■ **INFORMATION SHOWN**:
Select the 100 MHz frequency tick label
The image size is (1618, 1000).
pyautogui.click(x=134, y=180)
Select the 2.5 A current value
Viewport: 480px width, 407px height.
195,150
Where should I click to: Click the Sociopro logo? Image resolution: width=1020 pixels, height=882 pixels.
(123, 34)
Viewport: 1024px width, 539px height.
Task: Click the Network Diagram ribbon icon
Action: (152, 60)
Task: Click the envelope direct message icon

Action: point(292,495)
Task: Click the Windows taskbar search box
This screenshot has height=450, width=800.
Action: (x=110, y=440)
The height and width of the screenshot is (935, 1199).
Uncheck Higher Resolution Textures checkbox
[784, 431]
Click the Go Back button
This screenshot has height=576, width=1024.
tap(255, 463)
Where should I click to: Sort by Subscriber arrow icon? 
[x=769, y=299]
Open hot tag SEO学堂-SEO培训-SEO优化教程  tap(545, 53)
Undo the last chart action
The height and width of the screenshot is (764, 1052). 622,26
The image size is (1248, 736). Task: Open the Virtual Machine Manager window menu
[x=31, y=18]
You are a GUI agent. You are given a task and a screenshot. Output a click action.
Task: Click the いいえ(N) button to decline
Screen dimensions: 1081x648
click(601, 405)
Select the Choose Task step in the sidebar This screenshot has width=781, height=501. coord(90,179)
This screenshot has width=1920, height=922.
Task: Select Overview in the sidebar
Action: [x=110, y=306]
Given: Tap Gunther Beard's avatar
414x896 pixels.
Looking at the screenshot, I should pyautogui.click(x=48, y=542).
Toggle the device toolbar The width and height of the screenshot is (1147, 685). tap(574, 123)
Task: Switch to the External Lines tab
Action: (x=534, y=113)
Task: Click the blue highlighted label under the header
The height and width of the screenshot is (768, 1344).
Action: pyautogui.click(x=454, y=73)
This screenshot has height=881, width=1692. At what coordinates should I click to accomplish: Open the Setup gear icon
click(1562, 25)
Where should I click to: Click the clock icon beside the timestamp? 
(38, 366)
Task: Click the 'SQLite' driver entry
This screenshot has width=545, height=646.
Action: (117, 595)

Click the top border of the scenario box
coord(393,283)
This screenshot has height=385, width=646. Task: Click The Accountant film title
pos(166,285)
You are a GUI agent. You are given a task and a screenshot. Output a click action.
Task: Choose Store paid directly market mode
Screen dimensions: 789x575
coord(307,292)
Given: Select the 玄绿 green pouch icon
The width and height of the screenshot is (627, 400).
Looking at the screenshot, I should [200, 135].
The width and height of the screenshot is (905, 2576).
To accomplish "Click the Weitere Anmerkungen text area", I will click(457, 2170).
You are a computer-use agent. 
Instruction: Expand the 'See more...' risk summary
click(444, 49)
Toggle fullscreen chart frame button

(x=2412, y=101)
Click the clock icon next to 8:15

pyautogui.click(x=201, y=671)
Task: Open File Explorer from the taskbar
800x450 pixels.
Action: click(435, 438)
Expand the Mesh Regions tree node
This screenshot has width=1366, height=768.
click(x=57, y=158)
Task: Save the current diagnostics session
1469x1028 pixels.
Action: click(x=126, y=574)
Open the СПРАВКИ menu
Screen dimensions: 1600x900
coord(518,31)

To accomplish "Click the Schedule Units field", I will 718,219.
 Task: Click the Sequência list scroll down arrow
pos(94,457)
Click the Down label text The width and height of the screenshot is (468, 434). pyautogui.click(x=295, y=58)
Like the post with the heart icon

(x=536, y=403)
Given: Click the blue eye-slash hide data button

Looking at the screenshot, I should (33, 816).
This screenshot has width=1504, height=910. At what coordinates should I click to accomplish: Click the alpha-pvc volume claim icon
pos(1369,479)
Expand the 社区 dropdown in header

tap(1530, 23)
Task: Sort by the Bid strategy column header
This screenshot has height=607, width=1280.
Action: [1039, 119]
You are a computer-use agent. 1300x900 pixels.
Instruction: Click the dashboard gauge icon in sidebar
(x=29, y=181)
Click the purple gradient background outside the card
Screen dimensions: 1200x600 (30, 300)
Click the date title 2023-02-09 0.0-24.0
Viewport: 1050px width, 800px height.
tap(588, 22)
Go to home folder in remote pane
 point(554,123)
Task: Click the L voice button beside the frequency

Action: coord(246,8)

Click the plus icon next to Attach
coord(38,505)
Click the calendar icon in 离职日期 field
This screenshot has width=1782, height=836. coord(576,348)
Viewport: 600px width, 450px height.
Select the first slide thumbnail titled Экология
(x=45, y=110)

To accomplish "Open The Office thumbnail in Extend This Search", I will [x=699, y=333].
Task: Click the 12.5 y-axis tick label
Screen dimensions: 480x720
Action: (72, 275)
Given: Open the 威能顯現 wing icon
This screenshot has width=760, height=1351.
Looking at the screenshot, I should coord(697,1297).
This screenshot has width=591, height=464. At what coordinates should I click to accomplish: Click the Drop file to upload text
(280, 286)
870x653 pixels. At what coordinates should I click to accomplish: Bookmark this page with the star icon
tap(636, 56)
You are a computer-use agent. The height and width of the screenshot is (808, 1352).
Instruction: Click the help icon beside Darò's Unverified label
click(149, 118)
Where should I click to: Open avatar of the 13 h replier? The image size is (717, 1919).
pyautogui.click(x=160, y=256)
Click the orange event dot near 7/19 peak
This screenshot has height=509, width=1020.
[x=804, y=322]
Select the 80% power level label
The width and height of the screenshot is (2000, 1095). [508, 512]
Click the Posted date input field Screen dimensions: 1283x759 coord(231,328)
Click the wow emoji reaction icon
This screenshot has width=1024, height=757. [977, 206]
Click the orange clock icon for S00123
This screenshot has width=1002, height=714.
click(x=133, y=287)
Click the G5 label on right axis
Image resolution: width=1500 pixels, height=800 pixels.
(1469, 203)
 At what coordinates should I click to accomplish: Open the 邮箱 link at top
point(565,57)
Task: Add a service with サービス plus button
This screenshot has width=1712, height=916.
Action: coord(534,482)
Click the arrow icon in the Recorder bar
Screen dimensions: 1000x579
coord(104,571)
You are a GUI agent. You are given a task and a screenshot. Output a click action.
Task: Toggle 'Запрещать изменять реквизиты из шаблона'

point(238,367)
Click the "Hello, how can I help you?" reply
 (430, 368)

■ **WORK TO BE COMPLETED**: Could you copy each line in the listing above that includes the word "taskbar"?

■ **ANSWER SECTION**:
Task: Click the Windows taskbar search box
Task: Open File Explorer from the taskbar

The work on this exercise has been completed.